### GOALS:
(1) According to the VAMOS workshop report, where and when was the workshop held?
(2) Copy the records word for word, starting with the first line of the records and ending with the line that contains "point(986,44)".

### PAGE EXCERPT:
◇ ◇ ◇ ◇
I. Introduction

One of the major elements of CLIVAR's study of climate variability on seasonal to interannual time scales will be a study of the Variability of the American Monsoon Systems (VAMOS). VAMOS is identified as element G3 in CLIVAR planning documents (WCRP, 1998 - the CLIVAR Implementation Plan). By early 1998, the scientific goals of VAMOS and preliminary plans for approaching those objectives had been developed and were being written into the CLIVAR Implementation Plan. By that same time, the pilot phase of the U.S. Pan-American Climate Study (PACS) was in the field at 125°W near the equator, work had begun to plan the more comprehensive Eastern Pacific Investigation of Climate Processes in the Coupled Ocean-Atmosphere System (EPIC), and other climate-related work focusing on the American monsoon was being developed. There was both the opportunity and the need to coordinate and further develop these efforts and thus to begin to move forward in planning VAMOS.

As a result, a workshop on VAMOS and PACS Field Programmes was planned and held in São Paulo, Brazil on March 30-April 2, 1998. The intent was to further focus the development of plans for field work to be done as part of VAMOS, to co-ordinate monsoon research programmes under consideration by the nations in the Americas, and to establish links between investigators planning to work in the ocean, the atmosphere, and on the land. The workshop was supported by International CLIVAR and drew about 60 participants from 10 countries. This document is a report of that workshop.




II. Summary

A joint VAMOS/PACS Workshop of Field Programmes and the first Meeting of the CLIVAR VAMOS Panel were held at the Instituto Oceanografico of the University of São Paulo. The chairman of the CLIVAR VAMOS Panel, Prof. C. R. Mechoso and the co-chairs of the organizing committee, Drs. C. Nobre and R. Weller, and the local host, Dr. E. Campos, welcomed about 60 participants. The major goals of this workshop were to identify the scientific problems for a study of the American monsoon systems, to review the existing and already planned field programmes and process studies, to identify opportunities for and encourage collaboration among monsoon-related programmes in the Americas, and to initiate the planning of field programmes and process studies under VAMOS.

After a review of the VAMOS objectives by its Panel Chair, the workshop started with a series of talks that reiterated the science issues and objectives of the programme from various perspectives. Three overview presentations about the American Monsoon Systems were given. For the North American Monsoon System (NAMS) the following basic questions were reviewed: What data is required to study the physical mechanisms for the systemís life cycle, and to what extent is this life cycle captured in global and regional models? What are the relative roles of internal atmospheric dynamics, remote boundary forcing, and local and regional land surface forcing in determining the interannual and intraseasonal variability of the system? What are the dominant factors responsible for determining the interannual variability of the monsoon onset?

The Central American Monsoon System (CAMS) is not as well defined as NAMS in terms of calendar dates and distinct transitions, though the seasonal variations are quite distinct on the Pacific side of Central America. A basic question related to the mechanism of rainfall variability is whether the SST variations in the eastern Pacific warm pool exert a fundamental control on the fluctuations in Inter-tropical Convergence Zone (ITCZ) precipitation over the region. The available observational datasets are not suitable to address these issues.
◇ ◇ ◇ ◇
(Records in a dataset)
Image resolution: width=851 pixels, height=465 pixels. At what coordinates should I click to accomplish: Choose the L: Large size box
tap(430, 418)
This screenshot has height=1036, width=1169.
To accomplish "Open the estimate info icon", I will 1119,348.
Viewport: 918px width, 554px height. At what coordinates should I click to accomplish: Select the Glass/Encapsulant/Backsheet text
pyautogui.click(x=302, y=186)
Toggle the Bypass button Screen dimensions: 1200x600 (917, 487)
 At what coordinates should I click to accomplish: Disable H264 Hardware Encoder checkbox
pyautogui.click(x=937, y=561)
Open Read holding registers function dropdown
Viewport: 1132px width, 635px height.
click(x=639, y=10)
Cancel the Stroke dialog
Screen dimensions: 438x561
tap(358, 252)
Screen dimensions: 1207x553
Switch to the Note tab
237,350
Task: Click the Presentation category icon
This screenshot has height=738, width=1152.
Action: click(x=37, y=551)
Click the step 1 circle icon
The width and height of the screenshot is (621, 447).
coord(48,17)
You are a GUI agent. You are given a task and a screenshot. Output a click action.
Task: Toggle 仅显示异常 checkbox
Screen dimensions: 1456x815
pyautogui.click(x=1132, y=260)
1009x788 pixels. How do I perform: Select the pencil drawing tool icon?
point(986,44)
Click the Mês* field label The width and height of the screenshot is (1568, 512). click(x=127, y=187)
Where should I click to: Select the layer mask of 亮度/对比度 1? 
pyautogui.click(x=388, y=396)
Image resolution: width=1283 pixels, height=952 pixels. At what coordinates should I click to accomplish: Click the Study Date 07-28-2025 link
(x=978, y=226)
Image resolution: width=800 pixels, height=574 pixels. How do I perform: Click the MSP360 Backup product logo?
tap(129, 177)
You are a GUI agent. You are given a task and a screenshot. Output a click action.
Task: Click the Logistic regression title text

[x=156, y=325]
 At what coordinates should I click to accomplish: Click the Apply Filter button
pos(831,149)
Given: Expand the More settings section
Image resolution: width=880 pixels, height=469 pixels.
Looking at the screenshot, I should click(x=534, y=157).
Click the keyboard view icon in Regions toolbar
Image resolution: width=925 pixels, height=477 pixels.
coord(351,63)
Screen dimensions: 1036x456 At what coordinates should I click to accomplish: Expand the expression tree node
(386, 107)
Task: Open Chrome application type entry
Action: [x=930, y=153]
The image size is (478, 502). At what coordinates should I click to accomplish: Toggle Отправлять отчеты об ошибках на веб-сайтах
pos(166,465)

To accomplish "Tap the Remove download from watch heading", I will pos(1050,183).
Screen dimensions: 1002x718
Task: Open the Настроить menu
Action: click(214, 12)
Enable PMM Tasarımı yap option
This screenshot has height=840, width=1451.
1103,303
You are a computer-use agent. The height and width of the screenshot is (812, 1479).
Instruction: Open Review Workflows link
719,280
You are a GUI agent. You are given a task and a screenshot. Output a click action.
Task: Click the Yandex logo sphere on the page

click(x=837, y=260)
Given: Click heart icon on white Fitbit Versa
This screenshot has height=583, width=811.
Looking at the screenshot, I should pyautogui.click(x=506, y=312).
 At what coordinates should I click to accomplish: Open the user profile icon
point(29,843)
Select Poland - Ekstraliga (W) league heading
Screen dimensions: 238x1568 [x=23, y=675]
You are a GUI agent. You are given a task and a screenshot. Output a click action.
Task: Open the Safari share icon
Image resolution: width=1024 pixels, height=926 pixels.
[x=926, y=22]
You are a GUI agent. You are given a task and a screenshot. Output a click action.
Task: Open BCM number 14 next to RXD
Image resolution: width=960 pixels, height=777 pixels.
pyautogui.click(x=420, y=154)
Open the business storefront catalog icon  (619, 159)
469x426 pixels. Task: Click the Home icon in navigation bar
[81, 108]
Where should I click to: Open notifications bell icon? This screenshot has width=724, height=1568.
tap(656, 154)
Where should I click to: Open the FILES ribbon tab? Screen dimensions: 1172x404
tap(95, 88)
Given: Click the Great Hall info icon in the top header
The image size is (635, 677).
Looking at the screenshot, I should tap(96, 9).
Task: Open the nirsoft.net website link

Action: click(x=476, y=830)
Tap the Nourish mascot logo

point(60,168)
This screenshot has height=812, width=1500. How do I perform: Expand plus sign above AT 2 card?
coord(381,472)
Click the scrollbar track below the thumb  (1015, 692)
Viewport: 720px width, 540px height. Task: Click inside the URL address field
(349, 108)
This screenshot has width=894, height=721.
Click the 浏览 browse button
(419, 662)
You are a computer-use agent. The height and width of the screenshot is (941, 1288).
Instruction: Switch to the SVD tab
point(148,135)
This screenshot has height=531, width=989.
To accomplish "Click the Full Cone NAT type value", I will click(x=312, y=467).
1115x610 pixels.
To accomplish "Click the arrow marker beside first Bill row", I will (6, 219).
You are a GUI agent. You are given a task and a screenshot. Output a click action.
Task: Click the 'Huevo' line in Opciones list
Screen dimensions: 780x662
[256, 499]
◇ ◇ ◇ ◇
### TASK RESULTS:
(1) It was held in São Paulo, Brazil, from March 30 to April 2, 1998.

(2)
Image resolution: width=851 pixels, height=465 pixels. At what coordinates should I click to accomplish: Choose the L: Large size box
tap(430, 418)
This screenshot has height=1036, width=1169.
To accomplish "Open the estimate info icon", I will 1119,348.
Viewport: 918px width, 554px height. At what coordinates should I click to accomplish: Select the Glass/Encapsulant/Backsheet text
pyautogui.click(x=302, y=186)
Toggle the Bypass button Screen dimensions: 1200x600 (917, 487)
 At what coordinates should I click to accomplish: Disable H264 Hardware Encoder checkbox
pyautogui.click(x=937, y=561)
Open Read holding registers function dropdown
Viewport: 1132px width, 635px height.
click(x=639, y=10)
Cancel the Stroke dialog
Screen dimensions: 438x561
tap(358, 252)
Screen dimensions: 1207x553
Switch to the Note tab
237,350
Task: Click the Presentation category icon
This screenshot has height=738, width=1152.
Action: click(x=37, y=551)
Click the step 1 circle icon
The width and height of the screenshot is (621, 447).
coord(48,17)
You are a GUI agent. You are given a task and a screenshot. Output a click action.
Task: Toggle 仅显示异常 checkbox
Screen dimensions: 1456x815
pyautogui.click(x=1132, y=260)
1009x788 pixels. How do I perform: Select the pencil drawing tool icon?
point(986,44)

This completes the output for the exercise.